Of the 28 samples, 22 tested positive for cocaine said SAT.1

A spokeswoman for the Bundestag, the lower House of Parliament, reacted by describing the report as an "unbelievable story" but said it would have to be checked out, while the Berlin prosecutor's office said it would be asking for the documents in the case.

The speaker, Wolgang Thierse, told German radio, " If there is anything in this accusation then that is a clear offence and the state prosecutor's office must deal with it."

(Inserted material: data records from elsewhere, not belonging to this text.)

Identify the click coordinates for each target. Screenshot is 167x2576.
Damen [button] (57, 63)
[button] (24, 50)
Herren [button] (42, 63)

According to SAT.1, the samples that tested positive came exclusively from washrooms not open to visitors, although they were open to Parliamentary staff, journalists and other people invited by MP's.

In their probe of cocaine use in Germany investigators for the SAT 1 Atke 2000 programme also found traces of cocaine in the regional Parliament building, a top class hotel and the stock exchange.

The cover story of the news weekly Der Speigal this week is, "The Cocaine Society."